The production line is bottle necked at final assembly: more planes are entering FA than leaving, Boeing’s first priority will be to catch up, so the stockpile doesn’t grow even bigger. Their second priority will be to ramp up assembly along with its suppliers. They are under huge pressure to get to ten planes a month as quickly as possible. Their third priority will be to finish off the incomplete planes, starting with the more recent, more desirable and more easily adaptable planes.
It could be several years before Boeing get back to rework the planes they are processing now. There will have been a couple of performance improvement packages on the 787 and its engines by then. Customers who were due early models won’t wait for the reworked plane and will already have taken later and better production models. Who will want the substandard planes?
There are about 25 undelivered and incomplete planes from the first batch of 40. These are the ones at risk, I think.
Well they have said they will be done with the reworked frames by the end of 2013, I havent heard anything new regarding that. LN7 seems to be near completion, that is the first LN for a customer built. Slots would be a problem if they do as you think, some customers would have to wait even longer for their frames. The turning point will be when no more rework frames are added to the huge numbers currently filling paine field. It should be soon as LN66 is in the last position on FAL. To ditch those 25 frames B would have to speed up production a lot to compensate. It just seems hard to believe.
Only way to free slots is a cancelled order, like AI maybe?
LN66 is off the FAL, so Boeing better own up to its promise. Will it or will it not?
I’m not sure getting a plane off the production line without rework is the be-all-and-end-all. The important point: is production still bottlenecked at final assembly or can they keep up with the supply chain? It’s possible to have a small amount of rework and deliver more planes than are taken into final assembly. In other words reduce the stockpile. The opposite is also possible: there is no rework but final assembly still limits the overall production.
Would anyone be able to clarify why it takes close to 13 months to complete the rework and change incorporation. Does the fact that the rework is not done on an assembly line make it more onerous. Isn’t it equally important for purposes of increasing deliveries to reduce this stockpile and have they developed a team and process to accomplish this.
Is the UBS report a guess/estimate or is it based on knowledge about what is involved.

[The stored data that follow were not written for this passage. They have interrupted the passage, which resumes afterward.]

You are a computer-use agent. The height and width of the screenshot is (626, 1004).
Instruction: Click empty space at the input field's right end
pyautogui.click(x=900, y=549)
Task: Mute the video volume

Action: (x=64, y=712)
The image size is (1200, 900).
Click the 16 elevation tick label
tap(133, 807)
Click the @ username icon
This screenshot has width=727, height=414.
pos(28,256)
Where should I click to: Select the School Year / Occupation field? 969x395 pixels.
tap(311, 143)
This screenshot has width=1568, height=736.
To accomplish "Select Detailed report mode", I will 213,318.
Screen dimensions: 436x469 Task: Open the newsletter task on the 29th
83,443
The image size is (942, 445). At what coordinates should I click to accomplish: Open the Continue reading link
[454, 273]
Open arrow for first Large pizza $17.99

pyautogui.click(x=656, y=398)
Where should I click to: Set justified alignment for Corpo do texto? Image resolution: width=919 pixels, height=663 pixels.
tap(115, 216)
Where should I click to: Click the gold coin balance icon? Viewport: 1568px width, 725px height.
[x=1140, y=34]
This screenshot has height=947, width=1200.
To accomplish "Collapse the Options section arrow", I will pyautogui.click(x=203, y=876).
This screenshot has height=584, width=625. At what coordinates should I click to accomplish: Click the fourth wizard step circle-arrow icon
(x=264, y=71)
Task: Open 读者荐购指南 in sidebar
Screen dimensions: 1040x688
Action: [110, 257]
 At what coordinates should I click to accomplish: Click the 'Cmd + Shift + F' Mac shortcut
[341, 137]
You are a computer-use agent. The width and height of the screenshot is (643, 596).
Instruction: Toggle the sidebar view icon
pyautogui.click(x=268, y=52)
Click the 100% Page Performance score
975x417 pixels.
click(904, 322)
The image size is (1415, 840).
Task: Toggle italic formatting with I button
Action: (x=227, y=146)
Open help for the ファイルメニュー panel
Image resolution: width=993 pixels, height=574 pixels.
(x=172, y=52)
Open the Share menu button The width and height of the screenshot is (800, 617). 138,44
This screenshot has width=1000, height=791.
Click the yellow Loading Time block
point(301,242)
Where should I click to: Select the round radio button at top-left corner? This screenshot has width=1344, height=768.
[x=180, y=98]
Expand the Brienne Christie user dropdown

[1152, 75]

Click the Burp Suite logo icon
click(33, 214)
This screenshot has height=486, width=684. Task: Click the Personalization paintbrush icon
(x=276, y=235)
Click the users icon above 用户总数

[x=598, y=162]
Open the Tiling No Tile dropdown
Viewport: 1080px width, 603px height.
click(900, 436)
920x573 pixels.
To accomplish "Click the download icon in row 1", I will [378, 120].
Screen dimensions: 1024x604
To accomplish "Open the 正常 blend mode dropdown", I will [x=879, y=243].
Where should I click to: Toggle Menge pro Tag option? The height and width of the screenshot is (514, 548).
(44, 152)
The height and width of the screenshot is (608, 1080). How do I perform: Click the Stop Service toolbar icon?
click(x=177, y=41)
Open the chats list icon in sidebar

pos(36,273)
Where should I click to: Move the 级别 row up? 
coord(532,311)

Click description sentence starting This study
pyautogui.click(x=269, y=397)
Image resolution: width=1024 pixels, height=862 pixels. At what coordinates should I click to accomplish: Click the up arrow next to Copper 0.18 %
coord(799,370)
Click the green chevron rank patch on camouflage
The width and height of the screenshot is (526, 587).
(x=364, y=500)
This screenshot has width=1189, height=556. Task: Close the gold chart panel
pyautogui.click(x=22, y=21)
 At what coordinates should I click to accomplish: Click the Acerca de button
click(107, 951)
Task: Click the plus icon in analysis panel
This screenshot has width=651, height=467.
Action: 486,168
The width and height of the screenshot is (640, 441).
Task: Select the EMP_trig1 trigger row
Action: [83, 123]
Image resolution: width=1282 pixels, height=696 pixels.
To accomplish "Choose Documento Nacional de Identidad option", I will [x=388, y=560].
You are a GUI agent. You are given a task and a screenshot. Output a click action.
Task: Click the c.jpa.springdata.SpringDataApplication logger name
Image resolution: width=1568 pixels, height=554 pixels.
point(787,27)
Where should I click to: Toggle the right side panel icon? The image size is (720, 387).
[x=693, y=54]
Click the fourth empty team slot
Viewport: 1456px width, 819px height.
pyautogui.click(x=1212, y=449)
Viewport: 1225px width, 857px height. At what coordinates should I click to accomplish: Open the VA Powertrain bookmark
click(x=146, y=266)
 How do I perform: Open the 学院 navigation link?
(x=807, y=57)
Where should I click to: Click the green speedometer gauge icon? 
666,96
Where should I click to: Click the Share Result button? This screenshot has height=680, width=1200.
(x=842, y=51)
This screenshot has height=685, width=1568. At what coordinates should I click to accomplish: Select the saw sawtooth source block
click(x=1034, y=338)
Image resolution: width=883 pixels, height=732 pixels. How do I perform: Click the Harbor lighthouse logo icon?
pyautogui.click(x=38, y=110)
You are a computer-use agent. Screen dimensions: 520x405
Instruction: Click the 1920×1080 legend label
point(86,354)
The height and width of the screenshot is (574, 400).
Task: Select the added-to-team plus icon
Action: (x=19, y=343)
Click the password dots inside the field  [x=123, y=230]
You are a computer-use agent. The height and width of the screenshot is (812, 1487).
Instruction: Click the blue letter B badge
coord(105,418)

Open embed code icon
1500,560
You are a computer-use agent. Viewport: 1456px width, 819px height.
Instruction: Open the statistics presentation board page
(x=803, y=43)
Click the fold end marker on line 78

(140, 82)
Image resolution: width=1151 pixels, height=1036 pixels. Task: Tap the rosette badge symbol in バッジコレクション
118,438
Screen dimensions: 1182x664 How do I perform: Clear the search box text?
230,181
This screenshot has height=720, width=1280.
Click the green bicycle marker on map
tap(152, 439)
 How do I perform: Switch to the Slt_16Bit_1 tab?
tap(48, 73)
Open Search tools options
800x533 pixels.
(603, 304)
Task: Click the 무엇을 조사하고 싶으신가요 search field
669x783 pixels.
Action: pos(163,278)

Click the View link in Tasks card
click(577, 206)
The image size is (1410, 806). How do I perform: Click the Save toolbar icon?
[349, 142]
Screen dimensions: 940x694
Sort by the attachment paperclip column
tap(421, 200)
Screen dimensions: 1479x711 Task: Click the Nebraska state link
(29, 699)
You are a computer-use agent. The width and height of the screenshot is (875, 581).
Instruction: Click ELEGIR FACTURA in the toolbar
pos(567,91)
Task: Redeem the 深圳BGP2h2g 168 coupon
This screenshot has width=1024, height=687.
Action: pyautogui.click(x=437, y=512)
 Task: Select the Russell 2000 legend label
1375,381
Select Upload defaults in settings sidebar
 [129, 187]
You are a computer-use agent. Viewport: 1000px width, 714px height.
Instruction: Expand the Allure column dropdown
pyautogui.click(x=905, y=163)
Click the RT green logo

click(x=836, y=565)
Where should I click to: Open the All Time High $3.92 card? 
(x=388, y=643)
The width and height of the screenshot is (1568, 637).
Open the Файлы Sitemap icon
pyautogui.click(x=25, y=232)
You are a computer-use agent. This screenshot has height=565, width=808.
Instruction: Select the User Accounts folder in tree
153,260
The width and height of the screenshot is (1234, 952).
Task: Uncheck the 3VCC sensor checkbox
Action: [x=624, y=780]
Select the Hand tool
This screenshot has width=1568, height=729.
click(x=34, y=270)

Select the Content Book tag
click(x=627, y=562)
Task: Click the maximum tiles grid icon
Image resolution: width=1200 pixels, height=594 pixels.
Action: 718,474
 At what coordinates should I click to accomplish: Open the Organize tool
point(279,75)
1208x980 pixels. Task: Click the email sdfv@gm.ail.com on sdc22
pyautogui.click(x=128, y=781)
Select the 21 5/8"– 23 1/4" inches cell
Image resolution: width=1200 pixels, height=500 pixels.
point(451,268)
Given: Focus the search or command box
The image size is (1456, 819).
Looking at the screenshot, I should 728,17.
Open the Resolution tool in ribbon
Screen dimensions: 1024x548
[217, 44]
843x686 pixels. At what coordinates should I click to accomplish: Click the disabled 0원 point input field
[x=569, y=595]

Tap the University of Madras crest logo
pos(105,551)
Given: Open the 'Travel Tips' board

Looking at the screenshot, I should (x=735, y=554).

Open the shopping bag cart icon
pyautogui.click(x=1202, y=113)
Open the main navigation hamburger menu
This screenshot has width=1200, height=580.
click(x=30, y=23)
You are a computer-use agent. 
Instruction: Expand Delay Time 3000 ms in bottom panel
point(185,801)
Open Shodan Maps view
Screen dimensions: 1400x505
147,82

I think things will speed up even with the oldest frames, even rework has a learning curve. The 31-65 frames will be done much faster, most of them before this year ends. Then for the rest of the below 30 frames should be done in 2013. It will be hard to estimate a time when things change, some parts took long time to get etc As this program matures it will speed up. 13 months maybe was for the first year of rework, it doesnt say if this will be true going forward.